Problem requirements:
Copy out the entries below with every "pixels" replaced by "px" and nothing else altered. Leave the pictures out of your copy.

Record excerpts:
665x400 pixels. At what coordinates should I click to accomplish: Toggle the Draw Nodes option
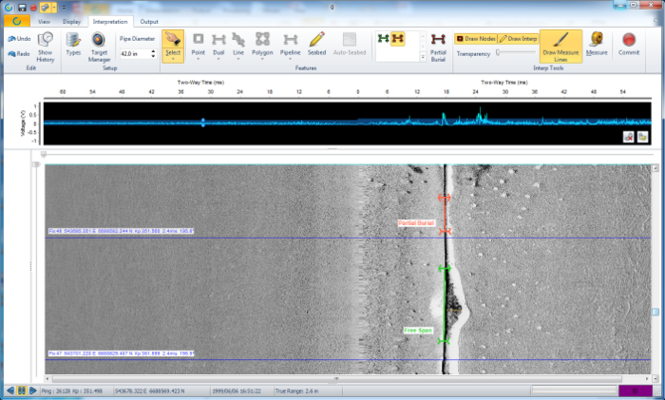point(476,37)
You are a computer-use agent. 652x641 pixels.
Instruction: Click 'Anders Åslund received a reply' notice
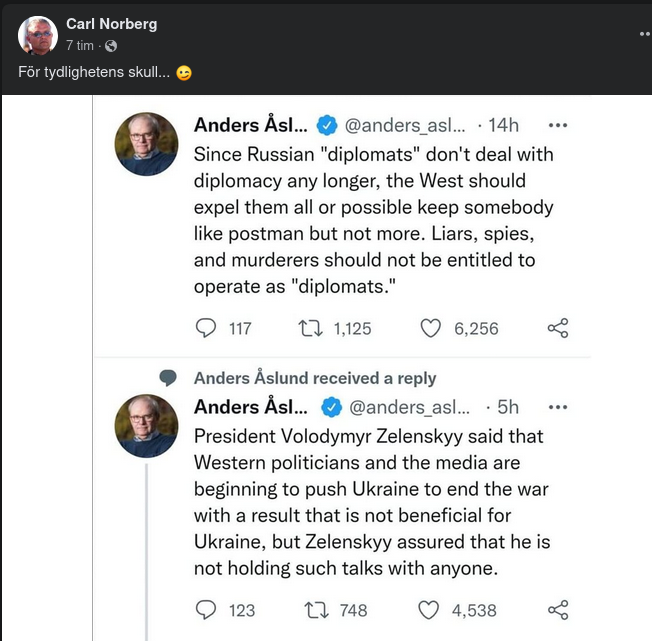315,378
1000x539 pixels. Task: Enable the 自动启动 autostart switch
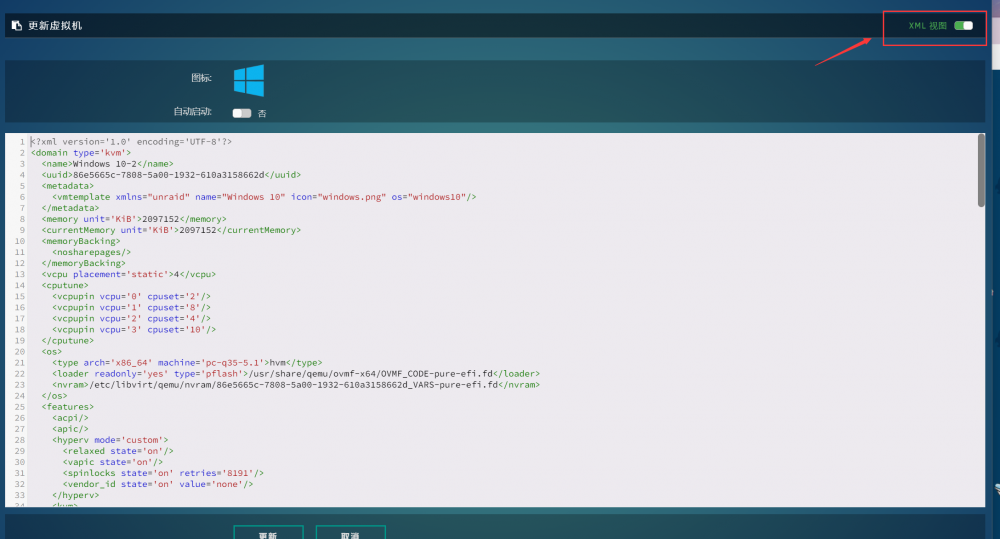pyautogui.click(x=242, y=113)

Correct result:
665x400 px. At what coordinates should I click to accomplish: Toggle the Draw Nodes option
point(476,37)
You are a computer-use agent. 652x641 px.
Instruction: Click 'Anders Åslund received a reply' notice
315,378
1000x539 px. Task: Enable the 自动启动 autostart switch
pyautogui.click(x=242, y=113)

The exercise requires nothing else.